The initial description was in 1971, similarly
affected patients were reported in 1981, 1989, and 1990. Full reports
of patients with Costello syndrome were made in 1991. The patients with
the so called "facio-cutaneous-skeletal" syndrome have the same condition
[6, 7]. After rediscovering this syndrome, numerous reports have been
published in the genetic literature. There are several syndromes to consider
in the diagnosis of Costello syndrome. These include progeria, Noonan
syndrome, cardio-facial-cutaneous (CFC) syndrome, neurofibromatosis-,
Noonan, Weaver, syndrome, Aarskog syndrome, Donohue syndrome (leprechaunism),
the SCARF syndrome (skeletal abnormalities, cutis laxa, craniostenosis,
psychomotor retardation, and facial abnormalities) and storage disorders.

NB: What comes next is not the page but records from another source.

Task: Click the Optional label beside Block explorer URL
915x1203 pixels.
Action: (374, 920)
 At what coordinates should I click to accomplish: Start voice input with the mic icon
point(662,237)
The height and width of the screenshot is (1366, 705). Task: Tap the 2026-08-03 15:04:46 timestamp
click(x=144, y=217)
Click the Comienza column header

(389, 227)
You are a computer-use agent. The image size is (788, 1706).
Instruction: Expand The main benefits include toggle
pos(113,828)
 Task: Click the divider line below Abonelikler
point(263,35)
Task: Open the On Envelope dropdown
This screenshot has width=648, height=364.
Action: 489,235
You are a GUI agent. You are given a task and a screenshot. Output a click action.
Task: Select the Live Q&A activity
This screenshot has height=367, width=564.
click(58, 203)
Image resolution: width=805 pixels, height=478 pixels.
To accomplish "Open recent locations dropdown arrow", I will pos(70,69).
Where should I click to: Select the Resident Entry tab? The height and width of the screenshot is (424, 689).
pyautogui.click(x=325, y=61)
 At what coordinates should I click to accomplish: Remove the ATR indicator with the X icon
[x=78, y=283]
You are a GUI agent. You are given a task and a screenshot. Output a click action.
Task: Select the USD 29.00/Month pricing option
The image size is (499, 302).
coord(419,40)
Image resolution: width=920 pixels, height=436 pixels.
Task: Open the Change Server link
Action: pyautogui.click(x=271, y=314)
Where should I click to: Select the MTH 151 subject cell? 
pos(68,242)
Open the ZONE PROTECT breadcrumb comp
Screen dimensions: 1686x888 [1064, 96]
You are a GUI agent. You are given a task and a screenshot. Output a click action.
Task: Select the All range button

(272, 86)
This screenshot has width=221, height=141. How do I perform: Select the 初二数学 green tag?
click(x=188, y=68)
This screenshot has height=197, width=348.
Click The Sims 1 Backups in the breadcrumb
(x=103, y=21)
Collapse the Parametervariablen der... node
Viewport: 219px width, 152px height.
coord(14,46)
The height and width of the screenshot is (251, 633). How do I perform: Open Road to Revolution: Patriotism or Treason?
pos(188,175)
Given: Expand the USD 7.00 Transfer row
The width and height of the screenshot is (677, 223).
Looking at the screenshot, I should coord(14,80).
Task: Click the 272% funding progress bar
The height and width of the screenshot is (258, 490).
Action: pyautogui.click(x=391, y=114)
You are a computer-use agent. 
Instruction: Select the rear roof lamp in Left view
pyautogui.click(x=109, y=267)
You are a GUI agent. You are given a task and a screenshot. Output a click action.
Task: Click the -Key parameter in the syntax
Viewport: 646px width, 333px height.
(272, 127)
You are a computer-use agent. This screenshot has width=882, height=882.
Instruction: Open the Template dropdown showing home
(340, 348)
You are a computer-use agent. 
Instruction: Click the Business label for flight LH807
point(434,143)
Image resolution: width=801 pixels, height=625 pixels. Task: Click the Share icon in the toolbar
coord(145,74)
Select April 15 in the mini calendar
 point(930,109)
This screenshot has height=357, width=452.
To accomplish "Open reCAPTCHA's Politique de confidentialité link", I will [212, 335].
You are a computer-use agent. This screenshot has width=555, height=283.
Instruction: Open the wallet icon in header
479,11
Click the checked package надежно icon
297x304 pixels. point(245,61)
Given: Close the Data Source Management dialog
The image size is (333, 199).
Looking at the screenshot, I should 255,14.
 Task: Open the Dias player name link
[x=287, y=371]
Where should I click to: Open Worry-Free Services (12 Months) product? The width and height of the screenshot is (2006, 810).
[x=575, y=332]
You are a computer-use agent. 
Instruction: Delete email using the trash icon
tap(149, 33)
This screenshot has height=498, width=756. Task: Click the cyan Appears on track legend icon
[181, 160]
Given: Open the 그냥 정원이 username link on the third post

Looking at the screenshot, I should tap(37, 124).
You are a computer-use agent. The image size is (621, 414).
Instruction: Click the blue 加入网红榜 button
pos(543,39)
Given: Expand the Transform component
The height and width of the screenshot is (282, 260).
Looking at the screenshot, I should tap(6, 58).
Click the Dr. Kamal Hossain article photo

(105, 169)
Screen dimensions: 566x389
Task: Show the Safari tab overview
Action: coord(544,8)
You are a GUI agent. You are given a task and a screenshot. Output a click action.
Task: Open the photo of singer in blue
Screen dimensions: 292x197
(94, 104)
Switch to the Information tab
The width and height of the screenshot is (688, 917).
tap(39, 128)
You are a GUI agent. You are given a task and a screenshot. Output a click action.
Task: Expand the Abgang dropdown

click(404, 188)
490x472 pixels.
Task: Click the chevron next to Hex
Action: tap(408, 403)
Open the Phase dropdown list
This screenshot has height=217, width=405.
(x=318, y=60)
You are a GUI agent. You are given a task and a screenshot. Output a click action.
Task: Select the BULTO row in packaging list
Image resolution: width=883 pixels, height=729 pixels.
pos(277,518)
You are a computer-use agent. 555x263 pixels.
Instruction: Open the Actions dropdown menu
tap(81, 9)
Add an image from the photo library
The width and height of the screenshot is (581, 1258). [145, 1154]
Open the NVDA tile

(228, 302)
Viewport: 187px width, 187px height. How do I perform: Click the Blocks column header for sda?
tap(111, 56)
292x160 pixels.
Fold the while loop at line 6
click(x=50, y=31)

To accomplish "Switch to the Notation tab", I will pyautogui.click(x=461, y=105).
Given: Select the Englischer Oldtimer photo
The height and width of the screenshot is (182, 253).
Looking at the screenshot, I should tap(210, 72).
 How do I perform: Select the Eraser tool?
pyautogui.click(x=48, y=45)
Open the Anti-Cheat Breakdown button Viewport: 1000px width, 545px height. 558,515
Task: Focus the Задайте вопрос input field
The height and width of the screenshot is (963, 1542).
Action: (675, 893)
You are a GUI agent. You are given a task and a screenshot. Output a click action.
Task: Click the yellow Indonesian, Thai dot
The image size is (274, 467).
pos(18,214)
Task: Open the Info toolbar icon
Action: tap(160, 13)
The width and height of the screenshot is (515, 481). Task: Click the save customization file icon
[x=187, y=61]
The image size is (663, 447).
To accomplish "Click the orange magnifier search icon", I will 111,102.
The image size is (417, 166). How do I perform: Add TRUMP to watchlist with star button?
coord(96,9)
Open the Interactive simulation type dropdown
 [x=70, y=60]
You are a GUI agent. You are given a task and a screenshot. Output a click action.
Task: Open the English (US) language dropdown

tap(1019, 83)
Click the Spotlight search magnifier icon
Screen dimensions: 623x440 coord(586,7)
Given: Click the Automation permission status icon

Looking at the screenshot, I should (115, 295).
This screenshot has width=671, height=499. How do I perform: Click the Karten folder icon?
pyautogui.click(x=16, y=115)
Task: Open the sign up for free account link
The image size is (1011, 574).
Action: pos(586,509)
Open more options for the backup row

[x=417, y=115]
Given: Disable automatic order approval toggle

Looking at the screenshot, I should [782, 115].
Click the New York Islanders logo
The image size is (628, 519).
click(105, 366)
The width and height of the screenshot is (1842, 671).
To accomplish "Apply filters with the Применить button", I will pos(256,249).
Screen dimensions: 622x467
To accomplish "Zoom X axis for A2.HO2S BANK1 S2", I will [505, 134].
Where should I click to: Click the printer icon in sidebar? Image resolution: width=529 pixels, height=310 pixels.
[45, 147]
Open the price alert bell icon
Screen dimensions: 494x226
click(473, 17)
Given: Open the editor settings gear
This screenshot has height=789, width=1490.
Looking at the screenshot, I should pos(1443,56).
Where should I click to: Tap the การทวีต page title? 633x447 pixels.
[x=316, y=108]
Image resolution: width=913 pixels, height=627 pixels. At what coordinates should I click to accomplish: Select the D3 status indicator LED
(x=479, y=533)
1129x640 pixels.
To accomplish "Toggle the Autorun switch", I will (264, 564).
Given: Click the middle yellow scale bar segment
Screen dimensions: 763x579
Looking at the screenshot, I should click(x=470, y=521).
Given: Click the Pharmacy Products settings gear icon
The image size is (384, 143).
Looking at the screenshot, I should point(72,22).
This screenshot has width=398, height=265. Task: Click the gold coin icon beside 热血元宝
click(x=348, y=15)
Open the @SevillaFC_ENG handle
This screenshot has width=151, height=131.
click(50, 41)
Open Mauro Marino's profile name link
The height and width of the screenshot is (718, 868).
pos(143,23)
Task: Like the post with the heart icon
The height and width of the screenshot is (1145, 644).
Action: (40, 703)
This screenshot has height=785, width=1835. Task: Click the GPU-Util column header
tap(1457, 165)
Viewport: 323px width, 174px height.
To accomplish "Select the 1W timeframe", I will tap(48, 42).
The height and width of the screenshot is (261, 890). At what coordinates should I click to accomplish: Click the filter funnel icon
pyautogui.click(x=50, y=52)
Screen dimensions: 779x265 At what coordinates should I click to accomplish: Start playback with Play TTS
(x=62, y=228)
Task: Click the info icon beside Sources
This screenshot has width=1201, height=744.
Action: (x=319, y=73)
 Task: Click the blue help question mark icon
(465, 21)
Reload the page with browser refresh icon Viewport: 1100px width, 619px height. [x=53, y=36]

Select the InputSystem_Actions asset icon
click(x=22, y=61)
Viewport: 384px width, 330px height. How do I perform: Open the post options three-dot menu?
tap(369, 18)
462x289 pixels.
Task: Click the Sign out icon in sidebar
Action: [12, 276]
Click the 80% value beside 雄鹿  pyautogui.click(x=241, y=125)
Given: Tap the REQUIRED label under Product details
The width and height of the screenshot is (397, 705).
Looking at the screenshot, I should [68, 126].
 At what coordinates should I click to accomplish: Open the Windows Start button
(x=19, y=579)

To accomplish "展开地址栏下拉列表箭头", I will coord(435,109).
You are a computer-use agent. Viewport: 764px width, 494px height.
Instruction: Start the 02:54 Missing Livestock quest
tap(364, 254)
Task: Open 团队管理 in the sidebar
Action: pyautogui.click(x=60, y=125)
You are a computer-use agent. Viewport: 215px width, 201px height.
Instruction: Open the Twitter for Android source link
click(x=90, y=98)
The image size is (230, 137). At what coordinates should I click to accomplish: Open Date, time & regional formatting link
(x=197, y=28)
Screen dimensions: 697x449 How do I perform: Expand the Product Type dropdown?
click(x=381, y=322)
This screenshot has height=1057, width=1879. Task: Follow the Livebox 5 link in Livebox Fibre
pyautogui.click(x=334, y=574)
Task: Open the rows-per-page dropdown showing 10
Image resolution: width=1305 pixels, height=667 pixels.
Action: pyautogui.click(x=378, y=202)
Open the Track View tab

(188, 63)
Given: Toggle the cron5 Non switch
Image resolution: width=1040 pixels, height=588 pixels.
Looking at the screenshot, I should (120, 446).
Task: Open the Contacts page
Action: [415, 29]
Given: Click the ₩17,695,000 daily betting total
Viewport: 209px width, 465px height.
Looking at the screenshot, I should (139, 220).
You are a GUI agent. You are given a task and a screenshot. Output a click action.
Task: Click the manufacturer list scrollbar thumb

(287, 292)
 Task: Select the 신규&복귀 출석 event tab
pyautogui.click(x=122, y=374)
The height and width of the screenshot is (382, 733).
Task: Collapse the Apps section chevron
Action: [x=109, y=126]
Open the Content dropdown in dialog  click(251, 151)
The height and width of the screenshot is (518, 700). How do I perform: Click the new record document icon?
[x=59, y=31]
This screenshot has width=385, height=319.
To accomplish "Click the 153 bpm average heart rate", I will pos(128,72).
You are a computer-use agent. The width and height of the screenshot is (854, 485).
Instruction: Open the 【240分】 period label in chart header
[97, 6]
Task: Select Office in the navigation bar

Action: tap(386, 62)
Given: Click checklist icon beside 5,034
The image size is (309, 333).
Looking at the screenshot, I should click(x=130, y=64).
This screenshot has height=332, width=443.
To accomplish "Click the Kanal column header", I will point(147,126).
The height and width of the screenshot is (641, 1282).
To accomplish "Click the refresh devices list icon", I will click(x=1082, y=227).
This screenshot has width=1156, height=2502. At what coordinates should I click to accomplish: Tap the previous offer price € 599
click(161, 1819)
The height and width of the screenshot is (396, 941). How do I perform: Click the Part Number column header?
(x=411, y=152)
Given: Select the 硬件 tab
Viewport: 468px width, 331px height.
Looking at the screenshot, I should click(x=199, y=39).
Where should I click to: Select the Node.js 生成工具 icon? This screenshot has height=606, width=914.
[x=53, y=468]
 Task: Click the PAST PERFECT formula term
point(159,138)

The facial appearance and part of the clinical features of these syndromes
are very similar [8, 9]. The characteristic skin symptoms in Costello
syndrome provide the diagnosis.
The inheritance is still unknown. Most cases have been sporadic, but
the described association with advanced paternal age suggests autosomal
dominant inheritance, nevertheless cases with consanguinity and the association
in sibs suggest autosomal recessive inheritance [10-12].
It is now clear that Costello syndrome is a distinct clinical entity.
Many manifestations involve ectodermal structures, so Torrelo et al.
[13] suggested including this entity in the ectodermal dysplasia group.
The clinical findings in the present case are consistent with those noted
in the first reported cases (Costello, 1977). The decreased glucose tolerance
in Costello syndrome is a further clinical sign, which can be independent,
but in the view of the presence of acanthosis nigricans may be of interest.